Issue: Whether or not the CFI and the CA erred in refusing to allow the alleged proposed
deposit of a sum equivalent to 1/3 of the loan agreed upon and in refusing to release forever
the collaterals owned by Dayrit, although the other 2/3 portion of the loan obligation had not
been satisfied due to insolvency of the other two co-defendants
Ruling: The complaint, in effect, is a collection suit with damages and foreclosure of
mortgage against the three defendants, Leonila Sumbillo, Reynaldo Angeles and Vincent
Dayrit. Although the Loan and Mortgage Agreement was signed by the three defendants as
mortgagors, the properties being foreclosed belong solely to, and are registered solely in the
name of, the petitioner Vincent Dayrit.
Dayrit contends that the said judgment is a simple money judgment and not a foreclosure
judgment, and that because the respondent Mobil resorted to the remedy of enforcing his
right by a complaint against Dayrit for collection of a sum of money, with the consequent
simple money judgment, the satisfaction of his 1/3 share of the joint obligation would
release all the mortgaged properties put up as collateral to secure the payment of the whole
obligation.
This contention of the petitioner is clearly devoid of merit.
The decision which the petitioner describes as a simple money judgment orders the 3 to pay
the
Mobil the sum of P147, 434, and in default of such payment, the properties put up in
collateral shall be sold in foreclosure sale in accordance with law, the proceeds to be applied
in payment of the amount due to Mobil. While it is true that the obligation is merely joint and
each of the defendants is obliged to pay only his/her 1/3 share of the joint obligation, the
undisputed fact remains that the intent and purpose of the Loan and Mortgage Agreement
was to secure, inter alia, the entire loan of P150,000 that the respondent Mobil extended to
the defendants. The defendants had violated the Loan and Mortgage Agreement, they
having paid but one installment.
Dayrit insists that the dispositive portion of the judgment declaring the obligation merely
joint with the proviso that "as to Dayrit, his liability shall in no case exceed 1/3 of the total
obligation," should be construed in the light of the opinion of the lower court that "said
collateral must answer in full but only to the extent of Dayrit's liability which as above
determined" is 1/3 of the obligation," thereby entitling him to pay or deposit in court his
corresponding share of the joint obligation in satisfaction thereof, with the automatic release
of all the mortgaged properties. SC held that such pronouncement is an informal expression
of the views of the court (CFI) and cannot prevail against its final order or decision.

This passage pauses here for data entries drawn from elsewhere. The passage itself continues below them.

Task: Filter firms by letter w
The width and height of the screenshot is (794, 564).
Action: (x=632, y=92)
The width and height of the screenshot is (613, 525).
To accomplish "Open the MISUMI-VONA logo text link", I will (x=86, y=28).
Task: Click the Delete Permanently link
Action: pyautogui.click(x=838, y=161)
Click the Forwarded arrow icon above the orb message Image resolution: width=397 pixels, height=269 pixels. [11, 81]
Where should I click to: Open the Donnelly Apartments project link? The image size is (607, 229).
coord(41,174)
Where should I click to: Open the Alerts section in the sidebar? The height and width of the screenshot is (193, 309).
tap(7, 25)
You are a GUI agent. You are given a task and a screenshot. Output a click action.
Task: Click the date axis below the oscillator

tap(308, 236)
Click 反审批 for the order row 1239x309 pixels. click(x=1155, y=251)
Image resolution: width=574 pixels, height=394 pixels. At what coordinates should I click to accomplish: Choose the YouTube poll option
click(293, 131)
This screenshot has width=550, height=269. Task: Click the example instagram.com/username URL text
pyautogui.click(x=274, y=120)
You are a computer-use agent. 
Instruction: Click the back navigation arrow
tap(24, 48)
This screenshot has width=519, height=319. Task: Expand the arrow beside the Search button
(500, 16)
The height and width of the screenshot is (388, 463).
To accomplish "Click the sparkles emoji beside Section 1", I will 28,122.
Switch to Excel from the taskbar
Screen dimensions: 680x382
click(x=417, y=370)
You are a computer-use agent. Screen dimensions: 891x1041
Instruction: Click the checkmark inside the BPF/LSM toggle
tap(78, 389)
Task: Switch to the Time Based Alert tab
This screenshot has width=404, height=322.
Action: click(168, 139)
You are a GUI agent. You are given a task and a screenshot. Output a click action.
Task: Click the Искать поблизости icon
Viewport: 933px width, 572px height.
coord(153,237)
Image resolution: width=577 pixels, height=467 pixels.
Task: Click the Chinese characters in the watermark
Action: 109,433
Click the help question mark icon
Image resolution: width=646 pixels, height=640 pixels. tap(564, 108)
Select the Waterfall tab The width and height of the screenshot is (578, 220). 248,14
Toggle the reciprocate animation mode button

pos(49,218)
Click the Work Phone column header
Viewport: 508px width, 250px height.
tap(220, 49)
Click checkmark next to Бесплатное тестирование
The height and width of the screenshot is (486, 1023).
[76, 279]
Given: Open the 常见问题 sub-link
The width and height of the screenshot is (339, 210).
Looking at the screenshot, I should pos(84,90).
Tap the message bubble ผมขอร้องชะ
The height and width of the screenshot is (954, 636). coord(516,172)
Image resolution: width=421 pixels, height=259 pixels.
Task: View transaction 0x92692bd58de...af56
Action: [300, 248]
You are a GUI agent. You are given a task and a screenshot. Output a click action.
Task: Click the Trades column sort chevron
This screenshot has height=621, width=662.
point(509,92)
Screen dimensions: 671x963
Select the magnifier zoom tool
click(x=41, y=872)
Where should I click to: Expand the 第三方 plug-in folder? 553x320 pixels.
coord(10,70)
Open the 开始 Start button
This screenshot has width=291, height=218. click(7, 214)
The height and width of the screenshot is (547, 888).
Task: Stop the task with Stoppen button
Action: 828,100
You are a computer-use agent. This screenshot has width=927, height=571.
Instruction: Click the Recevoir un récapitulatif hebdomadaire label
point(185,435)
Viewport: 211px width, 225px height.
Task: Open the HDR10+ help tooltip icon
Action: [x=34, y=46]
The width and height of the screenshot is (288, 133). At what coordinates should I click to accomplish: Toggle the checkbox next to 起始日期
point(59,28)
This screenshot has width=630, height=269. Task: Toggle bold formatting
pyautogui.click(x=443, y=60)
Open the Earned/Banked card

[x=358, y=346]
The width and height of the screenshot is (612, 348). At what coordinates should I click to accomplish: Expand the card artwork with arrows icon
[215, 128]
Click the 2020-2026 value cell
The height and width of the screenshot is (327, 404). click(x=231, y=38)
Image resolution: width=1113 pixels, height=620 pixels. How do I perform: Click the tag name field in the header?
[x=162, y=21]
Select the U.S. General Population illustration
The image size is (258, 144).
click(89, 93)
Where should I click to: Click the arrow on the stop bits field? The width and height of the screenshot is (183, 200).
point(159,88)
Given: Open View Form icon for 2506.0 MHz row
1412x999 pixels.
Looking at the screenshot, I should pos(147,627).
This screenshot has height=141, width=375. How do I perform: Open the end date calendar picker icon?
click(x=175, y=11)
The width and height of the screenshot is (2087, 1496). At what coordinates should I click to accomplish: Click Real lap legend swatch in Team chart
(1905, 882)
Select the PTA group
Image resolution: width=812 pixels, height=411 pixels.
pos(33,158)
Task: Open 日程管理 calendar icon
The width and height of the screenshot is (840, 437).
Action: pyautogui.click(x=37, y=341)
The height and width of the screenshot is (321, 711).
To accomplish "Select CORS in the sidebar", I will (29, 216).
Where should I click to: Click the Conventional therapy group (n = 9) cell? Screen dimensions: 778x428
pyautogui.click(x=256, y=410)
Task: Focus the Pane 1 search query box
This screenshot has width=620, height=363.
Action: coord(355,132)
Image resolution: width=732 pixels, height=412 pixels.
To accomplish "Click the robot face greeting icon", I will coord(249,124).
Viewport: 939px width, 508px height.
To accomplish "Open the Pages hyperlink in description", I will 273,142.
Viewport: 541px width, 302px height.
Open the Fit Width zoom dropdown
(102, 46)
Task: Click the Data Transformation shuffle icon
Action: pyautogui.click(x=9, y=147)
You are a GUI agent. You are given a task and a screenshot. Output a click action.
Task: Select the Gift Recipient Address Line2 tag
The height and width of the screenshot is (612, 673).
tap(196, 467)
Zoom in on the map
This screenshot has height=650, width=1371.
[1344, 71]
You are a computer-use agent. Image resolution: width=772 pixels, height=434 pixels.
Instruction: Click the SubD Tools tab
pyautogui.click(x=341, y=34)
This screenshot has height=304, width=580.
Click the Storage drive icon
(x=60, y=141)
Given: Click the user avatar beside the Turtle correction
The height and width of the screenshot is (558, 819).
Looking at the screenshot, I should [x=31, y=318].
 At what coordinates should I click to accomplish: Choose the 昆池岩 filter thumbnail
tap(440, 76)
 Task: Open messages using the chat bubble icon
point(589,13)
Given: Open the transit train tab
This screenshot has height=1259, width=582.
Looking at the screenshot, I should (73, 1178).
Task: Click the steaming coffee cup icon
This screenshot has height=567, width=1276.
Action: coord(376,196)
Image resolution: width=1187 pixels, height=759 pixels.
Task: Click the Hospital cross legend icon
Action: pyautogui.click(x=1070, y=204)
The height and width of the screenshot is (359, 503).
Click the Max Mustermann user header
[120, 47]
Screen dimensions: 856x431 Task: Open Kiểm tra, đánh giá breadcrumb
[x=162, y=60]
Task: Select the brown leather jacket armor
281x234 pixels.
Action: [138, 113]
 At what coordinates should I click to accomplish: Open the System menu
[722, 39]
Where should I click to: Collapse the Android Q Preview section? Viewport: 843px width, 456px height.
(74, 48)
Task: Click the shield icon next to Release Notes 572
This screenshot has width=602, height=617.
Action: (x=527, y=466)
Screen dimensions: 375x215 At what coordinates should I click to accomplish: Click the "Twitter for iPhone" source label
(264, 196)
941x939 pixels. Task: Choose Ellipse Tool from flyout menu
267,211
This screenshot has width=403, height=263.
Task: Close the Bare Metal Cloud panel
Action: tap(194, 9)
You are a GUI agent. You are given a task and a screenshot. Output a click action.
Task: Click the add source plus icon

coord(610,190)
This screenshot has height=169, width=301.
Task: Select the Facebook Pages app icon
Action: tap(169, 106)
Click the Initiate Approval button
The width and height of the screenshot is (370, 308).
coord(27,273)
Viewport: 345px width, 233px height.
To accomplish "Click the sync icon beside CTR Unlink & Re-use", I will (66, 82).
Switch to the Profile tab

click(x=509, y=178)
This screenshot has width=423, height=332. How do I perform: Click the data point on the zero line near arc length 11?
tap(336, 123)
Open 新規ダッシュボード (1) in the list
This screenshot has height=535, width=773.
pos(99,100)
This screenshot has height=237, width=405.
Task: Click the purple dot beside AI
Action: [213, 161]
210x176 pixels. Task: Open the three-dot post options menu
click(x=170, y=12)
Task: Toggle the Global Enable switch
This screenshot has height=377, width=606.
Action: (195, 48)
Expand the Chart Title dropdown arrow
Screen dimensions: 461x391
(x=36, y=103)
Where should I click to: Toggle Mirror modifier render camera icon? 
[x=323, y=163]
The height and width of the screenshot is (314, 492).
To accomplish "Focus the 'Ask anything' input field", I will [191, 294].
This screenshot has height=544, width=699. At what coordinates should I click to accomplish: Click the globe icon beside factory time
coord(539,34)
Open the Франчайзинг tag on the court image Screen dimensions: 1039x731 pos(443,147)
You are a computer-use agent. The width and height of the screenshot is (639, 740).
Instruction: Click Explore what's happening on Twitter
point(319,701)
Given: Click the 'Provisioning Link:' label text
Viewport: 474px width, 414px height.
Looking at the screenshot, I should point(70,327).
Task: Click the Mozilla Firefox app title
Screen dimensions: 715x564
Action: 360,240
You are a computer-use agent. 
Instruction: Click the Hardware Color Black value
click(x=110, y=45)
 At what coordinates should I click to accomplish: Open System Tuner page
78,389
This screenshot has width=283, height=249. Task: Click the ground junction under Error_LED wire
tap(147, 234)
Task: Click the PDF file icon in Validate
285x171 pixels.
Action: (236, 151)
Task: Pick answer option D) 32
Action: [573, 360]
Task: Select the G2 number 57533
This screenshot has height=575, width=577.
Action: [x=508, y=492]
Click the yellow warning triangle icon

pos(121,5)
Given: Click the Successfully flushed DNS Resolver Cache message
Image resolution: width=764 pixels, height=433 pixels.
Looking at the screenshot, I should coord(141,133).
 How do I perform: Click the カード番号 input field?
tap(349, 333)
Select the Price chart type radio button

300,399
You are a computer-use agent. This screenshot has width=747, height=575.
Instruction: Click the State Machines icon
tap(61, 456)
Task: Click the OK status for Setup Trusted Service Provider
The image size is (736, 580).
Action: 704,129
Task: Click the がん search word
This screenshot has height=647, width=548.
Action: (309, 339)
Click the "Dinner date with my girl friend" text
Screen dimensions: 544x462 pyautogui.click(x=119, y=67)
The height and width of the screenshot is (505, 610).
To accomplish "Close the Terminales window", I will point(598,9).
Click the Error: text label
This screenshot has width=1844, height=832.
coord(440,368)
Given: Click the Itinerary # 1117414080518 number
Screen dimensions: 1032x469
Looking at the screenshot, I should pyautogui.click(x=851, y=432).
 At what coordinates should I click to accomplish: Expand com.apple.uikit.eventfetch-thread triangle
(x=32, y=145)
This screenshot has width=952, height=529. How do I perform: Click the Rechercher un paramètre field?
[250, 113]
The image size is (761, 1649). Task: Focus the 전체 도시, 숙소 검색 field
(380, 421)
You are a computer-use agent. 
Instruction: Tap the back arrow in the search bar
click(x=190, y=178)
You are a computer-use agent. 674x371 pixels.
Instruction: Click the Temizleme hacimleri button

Besides, well-entrenched in law is the rule that a mortgage directly and immediately
subjects the property upon which it is imposed, the same being indivisible even though the
debt may be divided, and such indivisibility likewise being unaffected by the fact that the
debtors are not solidarily liable.
The decision unequivocally states that "in default of such payment, the properties put up in
collateral shall be sold in foreclosure sale in accordance with law, the proceeds to be applied
in payment of the amount due to the plaintiff as claimed in the complaint." And the claim in
the complaint was the full satisfaction of the total indebtedness of P147, 434; therefore, the

release of all the mortgaged properties may be authorized only upon the full payment of the
above-stated amount secured by the said mortgage.
As Tolentino, in his Commentaries and Jurisprudence on the Civil Code of the Philippines,
puts it But when the several things are given to secure the same debt in its entirety, all
of them are liable for the debt, and the creditor does not have to divide his action by
distributing the debt among the various things pledged or mortgaged. Even when only a
part of the debt remains unpaid, all the things are still liable for such balance.